━━ Text provided

She was my go-to person when my children were little and my days were long. Vermont winters can be especially long, dark and cold- and it was nice to find some warmth and comfort in her friendship. If we couldn’t get together, we would often talk on the phone for hours about absolutely nothing. At that time, life felt weird if it had been more than two days without either seeing or speaking to her.
That changed a bit when her family moved to Virginia. Although we couldn’t see each other in person we still talked nearly as much. Like any friendship that has some history behind it, our conversations come and go. Sometimes, when life is busy we don’t talk for weeks, and other times we still talk every day. She is still my go-to person when anything good or bad happens. She is still who I call when I’m proud or scared. And she is still one my most favorite people in this big crazy world!
Fast forward to around this time last year…. If you are reading this you already know that Shannon was diagnosed with breast cancer last year, and while that diagnosis rocked her world – it rocked my world too. She asked me if I would write something for her blog on what her journey was like from the perspective of one of her best friends. It’s hard to put into words all the mixed emotions this past year has brought. Living so far away while your friend is sick, is really hard. The best way to try and describe what her diagnosis felt like for me is to compare it to something we all know.
Imagine there is a party, and Cancer is the guest of honor.
Imagine your best friend is invited, but you are not.
Imagine the disbelief you feel when your friend tells you of her invitation.
You feel nothing, then suddenly you’re sobbing.
You’re terrified of what the future might hold, but you can’t tell her (she who you tell everything to!)
Imagine the anxiety that builds as the day of the party approaches.
You want to call your best friend and tell her that you’re worried, but you can’t.
She tells you what she plans to wear, who she hopes to meet and that she doesn’t want to go.
Imagine waiting by the phone, for months, for the party to be over.
Imagine its hard to wait for your friend, so you call her, to make sure she’s okay.
Then Imagine someone else answers the phone, her voice sounds just like your best friend, but she is different. She speaks of chemotherapy and surgery and uncertainty. She speaks of exhaustion and pills and hope.
Imagine your best friend stays at the party, while you sit home and miss her.
And you feel guilty for not going with her, but you also feel relieved that you weren’t allowed to go.
She hates Cancer, but she also meets some wonderful people.
Imagine she tells you all about the party.
She describes the food, but you can’t taste it. She talks about the music, but you can’t dance. She tells you the difficult conversations she has, but you aren’t there.
Imagine the party changed her, both physically and emotionally.
You close your eyes and try to remember what life was like before the invitation arrived but after a while, its hard to imagine.

━━━━
━━ Supplied information

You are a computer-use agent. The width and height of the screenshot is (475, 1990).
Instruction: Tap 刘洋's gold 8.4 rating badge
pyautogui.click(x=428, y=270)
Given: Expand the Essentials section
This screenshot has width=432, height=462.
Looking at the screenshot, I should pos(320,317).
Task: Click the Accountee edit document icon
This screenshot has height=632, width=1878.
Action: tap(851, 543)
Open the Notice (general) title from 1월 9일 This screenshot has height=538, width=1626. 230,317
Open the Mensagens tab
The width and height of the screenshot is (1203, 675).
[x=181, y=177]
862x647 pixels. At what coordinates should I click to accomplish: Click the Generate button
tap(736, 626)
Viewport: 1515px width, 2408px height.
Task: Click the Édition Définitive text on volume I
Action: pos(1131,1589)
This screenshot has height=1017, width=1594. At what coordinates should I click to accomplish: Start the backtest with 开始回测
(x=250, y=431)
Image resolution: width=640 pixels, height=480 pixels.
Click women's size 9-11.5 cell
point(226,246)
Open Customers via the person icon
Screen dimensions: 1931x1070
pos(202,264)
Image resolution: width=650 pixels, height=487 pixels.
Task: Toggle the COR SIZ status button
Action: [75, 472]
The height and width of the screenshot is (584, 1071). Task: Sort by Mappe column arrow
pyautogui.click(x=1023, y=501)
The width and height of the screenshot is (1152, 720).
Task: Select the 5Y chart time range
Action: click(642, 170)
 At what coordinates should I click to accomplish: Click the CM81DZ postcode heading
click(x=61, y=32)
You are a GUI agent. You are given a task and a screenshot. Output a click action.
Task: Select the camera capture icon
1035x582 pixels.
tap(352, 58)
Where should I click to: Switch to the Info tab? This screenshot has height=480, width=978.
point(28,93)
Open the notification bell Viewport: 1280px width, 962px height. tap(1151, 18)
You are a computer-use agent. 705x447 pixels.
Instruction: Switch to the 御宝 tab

━━━━

• [Problem set]:
1. List everything the voice on the phone speaks of in the text about a friend's breast cancer.
2. From the text about a friend's breast cancer, copy the passage that starts with the words "Imagine the anxiety" and ends after "sure she’s okay.".

• [Answers given]:
1. chemotherapy, surgery, uncertainty, exhaustion, pills, hope

2.
Imagine the anxiety that builds as the day of the party approaches.
You want to call your best friend and tell her that you’re worried, but you can’t.
She tells you what she plans to wear, who she hopes to meet and that she doesn’t want to go.
Imagine waiting by the phone, for months, for the party to be over.
Imagine its hard to wait for your friend, so you call her, to make sure she’s okay.